When we think of being relentless, we usually think of an athlete, a soldier, or a man of unwavering resolve. But Jeremiah was a soft-spoken man who just wouldn't quit.

At exactly 12 noon, on September 23, 1857, this tall, soft-spoken man climbed the dusty stairs to the third floor of an old church building in the heart of Manhattan. He sat down as was his habit and began to pray. Waiting for others he had invited to join him. No one arrived. But, he prayed.

Earlier that year, on July 1, he had signed on with a small failing church in lower New York City to be a minister of outreach. The elders of the Old Dutch North Church had tried everything to refire the dwindling, 88-year-old church.
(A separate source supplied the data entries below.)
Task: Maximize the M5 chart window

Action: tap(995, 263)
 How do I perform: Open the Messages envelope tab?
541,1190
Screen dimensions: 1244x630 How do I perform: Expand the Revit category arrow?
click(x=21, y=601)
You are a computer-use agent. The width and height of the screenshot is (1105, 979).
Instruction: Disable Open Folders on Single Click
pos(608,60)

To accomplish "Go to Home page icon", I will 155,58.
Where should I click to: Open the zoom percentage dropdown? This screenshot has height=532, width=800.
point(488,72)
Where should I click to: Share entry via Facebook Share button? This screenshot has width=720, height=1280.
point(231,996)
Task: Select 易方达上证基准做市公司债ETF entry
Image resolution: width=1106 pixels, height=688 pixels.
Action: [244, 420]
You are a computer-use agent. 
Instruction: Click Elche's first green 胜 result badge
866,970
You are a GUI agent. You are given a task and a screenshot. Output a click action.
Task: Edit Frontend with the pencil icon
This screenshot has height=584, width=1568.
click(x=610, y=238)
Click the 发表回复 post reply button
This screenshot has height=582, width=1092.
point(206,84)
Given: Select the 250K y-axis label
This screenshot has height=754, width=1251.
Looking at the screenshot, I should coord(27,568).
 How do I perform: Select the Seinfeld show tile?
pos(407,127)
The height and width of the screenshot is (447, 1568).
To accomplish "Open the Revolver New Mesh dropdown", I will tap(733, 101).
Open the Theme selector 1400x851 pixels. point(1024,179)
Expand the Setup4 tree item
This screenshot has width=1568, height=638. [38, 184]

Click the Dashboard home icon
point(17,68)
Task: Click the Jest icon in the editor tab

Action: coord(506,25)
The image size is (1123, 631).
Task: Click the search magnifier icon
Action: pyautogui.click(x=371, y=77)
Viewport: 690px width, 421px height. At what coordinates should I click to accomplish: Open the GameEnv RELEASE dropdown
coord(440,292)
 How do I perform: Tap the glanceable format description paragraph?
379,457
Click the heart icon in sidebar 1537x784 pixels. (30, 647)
Finally, they decided to hire someone who would meet with people in the area and invite them to church.

Jeremiah had been doing that for years, and now it was his profession.

Jeremiah made flyers and invited dozens of men to weekly prayer at noon. That day, Sept. 23, he waited 10 minutes, then 15 ... finally, at about 12:30, six men walked up the stairs and joined him to pray for 30 minutes. The following week, 20 men joined him. The following, it was 40. And then the economy of the nation collapsed.

Hundreds of men began to meet Jeremiah for prayer. Then it became daily prayer.

The prayer meetings swept the nation and across to Europe and beyond. Within a year, thousands of men were saved. Over the next 37 years, Jeremiah never wavered.

He was there every day at noon. He would walk among the stores and pray for businesses, and for ill people. He never quit.

It's estimated that in his lifetime, over one million people came to Christ because of those prayer meetings that swept across the nations. It was prayer that saved millions and saved a nation.

Jeremiah was relentless.

Relentless men change the world. That's who we are. That's the spirit and lean of CMN. We will not quit.

The men on the ground right now in Uganda are working hard. Thousands of CMN leaders will do the hard work of pulling together men's groups across the nations.

Step after step, prayer after prayer, call after call, text after text, coffee after coffee ... relentless in the pursuit of the hearts of men.